The big culprit could be volatility. Just volatility works in favour of the buyer of the option, it works against the interest of the seller of the option. This is a huge risk. Even if the price of the stock has not moved but volatility goes up, the price movement can go against you. Your stop losses can get triggered. Which is why, volatility is a major risk when you sell options.

The second major risk in selling options is the overnight risk of your open positions. This is a major issue for option sellers. Overnight events like rate cuts, Greek defaults and the Brazilian currency crisis can have a huge impact. More so in case of leveraged positions, where such losses can get magnified, manifold. Each rupee movement against you can keep multiplying your losses if you are short on options.

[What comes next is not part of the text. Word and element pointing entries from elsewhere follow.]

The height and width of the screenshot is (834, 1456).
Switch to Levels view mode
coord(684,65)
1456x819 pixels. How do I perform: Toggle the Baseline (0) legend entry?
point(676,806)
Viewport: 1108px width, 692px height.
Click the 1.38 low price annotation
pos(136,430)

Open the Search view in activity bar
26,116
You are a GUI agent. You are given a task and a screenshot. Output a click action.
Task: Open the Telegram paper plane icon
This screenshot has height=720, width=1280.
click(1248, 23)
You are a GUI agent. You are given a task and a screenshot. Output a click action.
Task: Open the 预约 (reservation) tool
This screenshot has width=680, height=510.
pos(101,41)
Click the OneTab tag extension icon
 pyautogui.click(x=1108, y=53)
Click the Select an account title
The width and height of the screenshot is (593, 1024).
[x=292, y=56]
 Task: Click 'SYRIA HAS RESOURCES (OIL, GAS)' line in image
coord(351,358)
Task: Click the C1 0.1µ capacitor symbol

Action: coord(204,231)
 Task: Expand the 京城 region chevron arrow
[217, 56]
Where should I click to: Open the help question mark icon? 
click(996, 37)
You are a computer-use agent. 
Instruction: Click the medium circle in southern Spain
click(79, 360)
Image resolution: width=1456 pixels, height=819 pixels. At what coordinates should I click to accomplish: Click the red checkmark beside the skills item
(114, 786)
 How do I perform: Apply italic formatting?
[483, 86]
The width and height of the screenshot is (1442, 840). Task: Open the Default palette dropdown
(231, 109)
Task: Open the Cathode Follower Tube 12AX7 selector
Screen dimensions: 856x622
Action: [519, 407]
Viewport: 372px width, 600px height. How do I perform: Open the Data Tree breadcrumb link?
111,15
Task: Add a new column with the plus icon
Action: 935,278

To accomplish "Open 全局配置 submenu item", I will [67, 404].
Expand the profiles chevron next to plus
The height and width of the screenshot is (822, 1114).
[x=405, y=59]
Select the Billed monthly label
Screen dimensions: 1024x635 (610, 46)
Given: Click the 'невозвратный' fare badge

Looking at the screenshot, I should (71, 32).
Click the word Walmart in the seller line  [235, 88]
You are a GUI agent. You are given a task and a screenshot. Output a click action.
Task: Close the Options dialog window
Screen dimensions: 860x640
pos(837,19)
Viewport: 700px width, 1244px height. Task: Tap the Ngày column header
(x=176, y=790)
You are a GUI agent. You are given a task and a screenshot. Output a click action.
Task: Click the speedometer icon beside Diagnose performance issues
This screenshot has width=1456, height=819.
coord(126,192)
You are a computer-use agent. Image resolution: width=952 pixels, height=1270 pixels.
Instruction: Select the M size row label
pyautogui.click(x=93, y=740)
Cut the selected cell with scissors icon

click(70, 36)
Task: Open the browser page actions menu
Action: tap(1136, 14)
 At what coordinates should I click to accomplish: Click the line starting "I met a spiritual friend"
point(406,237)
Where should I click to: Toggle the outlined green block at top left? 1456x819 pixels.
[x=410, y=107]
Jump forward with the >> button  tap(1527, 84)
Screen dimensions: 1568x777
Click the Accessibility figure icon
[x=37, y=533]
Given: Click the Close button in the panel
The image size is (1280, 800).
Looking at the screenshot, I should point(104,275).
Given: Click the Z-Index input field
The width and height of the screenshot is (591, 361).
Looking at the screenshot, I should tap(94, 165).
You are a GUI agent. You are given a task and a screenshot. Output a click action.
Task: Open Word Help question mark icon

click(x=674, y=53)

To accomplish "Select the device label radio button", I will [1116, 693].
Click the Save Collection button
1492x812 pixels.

Lastly, remember that option liquidity can be quite tricky when it comes to mid cap and small cap options. Even in large cap stocks, the option volume is concentrated in a handful of strikes. When you go deep ITM or deep OTM, the volumes can evaporate quite rapidly. We all saw this in the crisis of 2004 and 2008 in equity options. If you have sold a call and price moves against you, you find it hard to exit as there are no willing sellers in a volatile market. You end up paying a liquidity premium and on a leveraged position, such a liquidity premium can be quit steep. This is one more risk that you need to be conscious when you sell options.